Elio Santuossuosso torna a casa: come è la pizza del Lido Aurora ad Agropoli

12 Marzo 2019

Un ultimo anno pieno di spostamenti e colpi di scena quello di Elio Santuosuosso, pizzaiolo cilentano oramai naturalizzato romano. In questi giorni salpa per una avventura: nuova, ma non del tutto. È tornato a casa, ad Agropoli, per restarci. Torna in famiglia, nel locale di papà, ma con il piglio che oramai lo contraddistingue. 8 anni di vita romana hanno modificato il suo modo di concepire la pizza, la sua visione del servizio, le modalità di metter su un menu. Ritorna in Campania per dare un tocco contemporaneo all’interno di una realtà storica che ha tutte le carte in regola per brillare di nuova luce. Nasce così la nuova pizzeria del Lido Aurora. Ad Agropoli come avevamo detto, sul Lungomare San Marco. Glielo abbiamo chiesto: perché torni a casa? “Perché mi piacciono le sfide, un po’ anche perché mi mancava il mare e il sole di casa.” Come dargli torto.

Per chi fosse a digiuno di nozioni sul mondo pizza, probabilmente si farà cosa gradita ricapitolando brevemente il cursus onorum del giovane Elio. Breve l’ho promesso, un paragrafetto. Elio è stato per un lustro il ragazzo da tenere d’occhio nel mondo della pizza e non sono nella Capitale. Giunto a Roma neanche ventenne, si era imbattuto nella pizzeria storicamente riconosciuta come la capostipite di questo nuovo rinascimento dell’arte bianca romana.Una ventata di novità nel panorama cilentano che sta vivendo un momento di grandi cambiamenti Dopo una lunga gavetta alla Gatta Mangiona, alla corte di Giancarlo Casa (durante la quale ha vinto nel 2015 a 23 anni il premio come emergente pizza chef), dopo una proficua seppur breve esperienza da Exquisitaly, arriva appena qualche mese fa da Luciano – cucina italiana. Una permanenza durata troppo poco per poter ahinoi lasciare il segno. È qui che matura l’idea di tornare a Sud. Al mare. E qui ci facciamo latori di un trend che diventerà a brevissimo attuale. È una tendenza da non sottovalutare questa dei ritorni a casa, delle aperture di provincia anche in quei luoghi che pur avendo una longeva tradizione di pizza di qualità, non considereresti iconici. Un movimento di giovani leve dell’arte bianca verso le province e le periferie che non fa altro che confutare questo che dal principio sembrava un orientamento sì,  ma appena accennato. Chissà che in futuro nascano sempre più numerose piccole oasi in cui gustare ottima pizza, qua e là nel Bel Paese. Chissà. Sperem.
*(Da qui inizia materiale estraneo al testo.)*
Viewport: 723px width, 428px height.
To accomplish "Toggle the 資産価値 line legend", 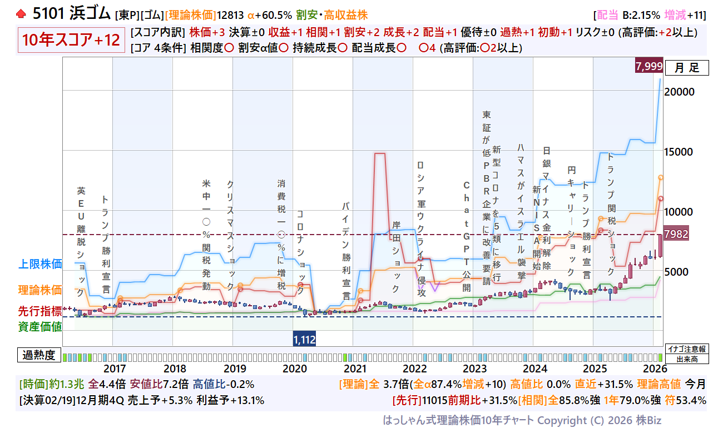I will [41, 327].
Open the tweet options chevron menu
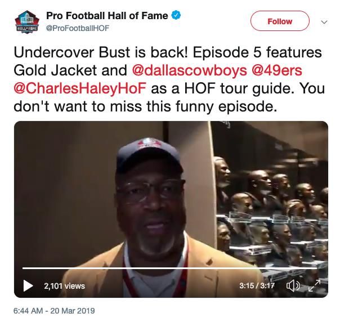349x322 pixels. point(324,22)
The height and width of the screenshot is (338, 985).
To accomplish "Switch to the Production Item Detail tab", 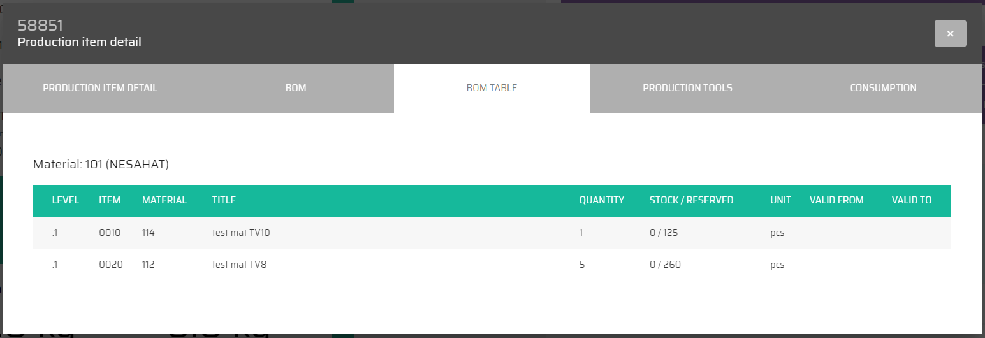I will (100, 88).
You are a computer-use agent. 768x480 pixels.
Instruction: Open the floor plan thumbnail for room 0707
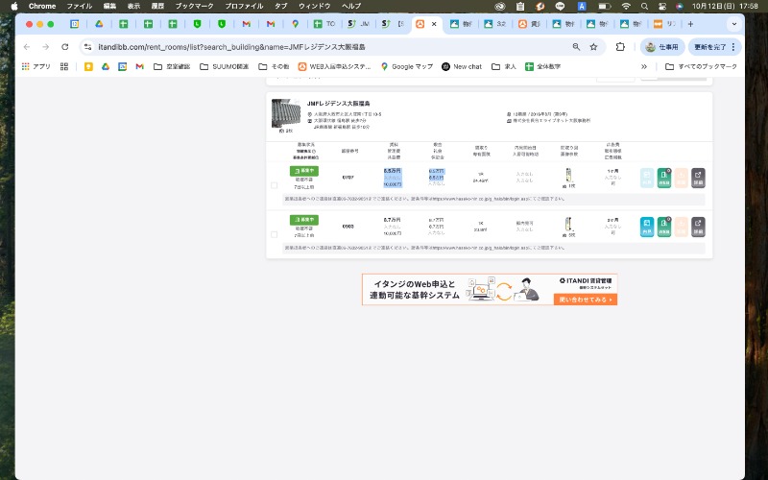(x=569, y=176)
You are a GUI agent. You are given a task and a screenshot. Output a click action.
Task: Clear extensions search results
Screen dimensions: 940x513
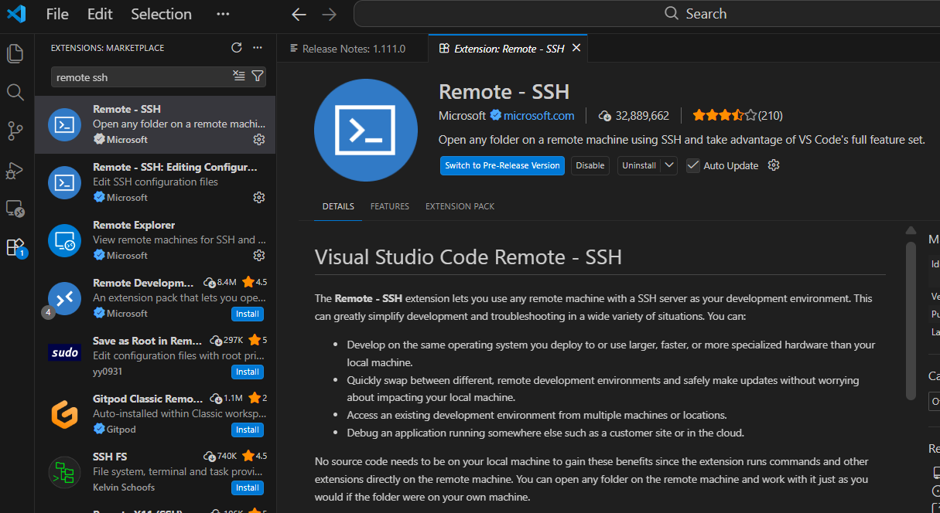[x=239, y=76]
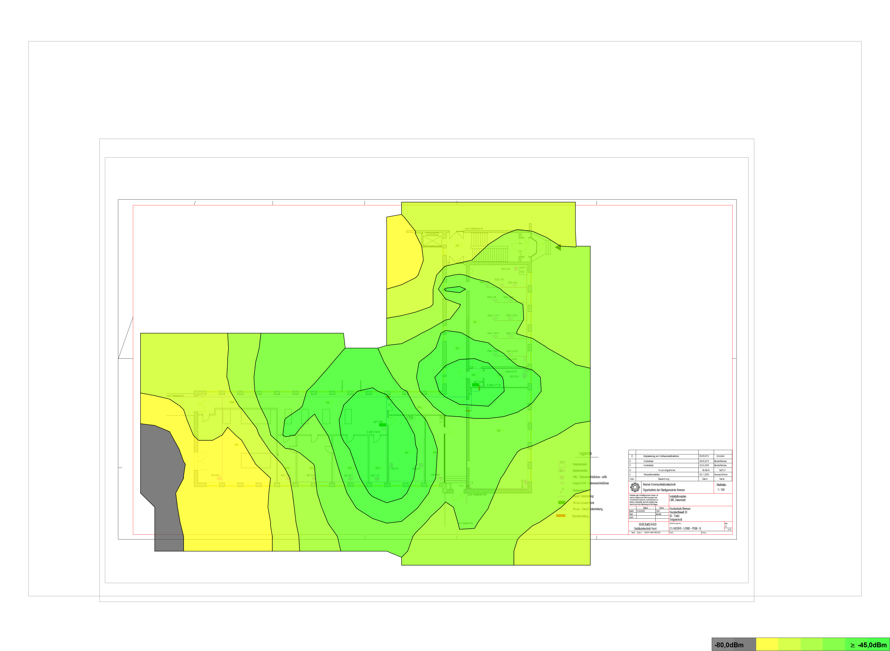Click the Bremer Kommunikationstechnik star logo

[x=635, y=487]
Il Lido Aurora è una vetrina sul Tirreno, una saletta con 50 posti nella stagione più fredda, fa da contraltare a uno spazio esterno che ospita fino a 110 commensali. Il forno diventa il protagonista occupando parte della sala. Con lui prende lustro il pizzaiolo. In carta 18 pizze, parlano della storia di Elio ibridandola con la tradizione autoctona. Che pizza è quella di Agropoli? “Un pizza tutta cilentana, molto diversa dalla napoletana. È a metà strada tra morbidezza e croccantezza, con un cornicione poco sviluppato. La mia però sarà  una pizza contemporanea che va un po’ fuori dagli schemi agropolesi sia per abbinamenti sia per conformazione. È una pizza dal cornicione alto ma la ricerca è verso la friabilità. Gli anni romani hanno contato tanto per me e lo si evincerà anche dal menu. Non ho potuto fare a meno di portare con me il guanciale, il pecorino, le puntarelle e poi la tradizione di iniziare il pasto con un supplì.” Quindi la carta sarà una perfetta commistione tra le due tradizioni.

Per iniziare le montanarine ma anche supplì e crocchette alla moda di Monteverde, fiori di zucca e filetto di baccalà, poi a seguire accanto alla classica Marinara e la Margherita troveremo la Capricciosa napoletana ma anche quella romana (con l’uovo e il crudo), nuovi classici come la Gricia. Quelle che utilizzano eccellenze italiane come la Cetara, con alici, scarola, ravanelli, fiordilatte e stracciatella, la Calabrese (in foto) con fiordilatte, nduja, squacquerone e arance candite, la Lido Aurora con baccalà mantecato, patate, cipolle rosse croccanti e zest di limone, la Modena con mousse di ricotta, mortadella, pesto di pistacchio e pomodori secchi. Dolci del territorio, una selezione di vini campani, birre artigianali della regione e conto che riesce ad essere leggerissimo. Andremo presto a fargli visita. Per un in bocca al lupo. E una pizza. Capricciosa napoletana. Con le acciughe in aggiunta, tante.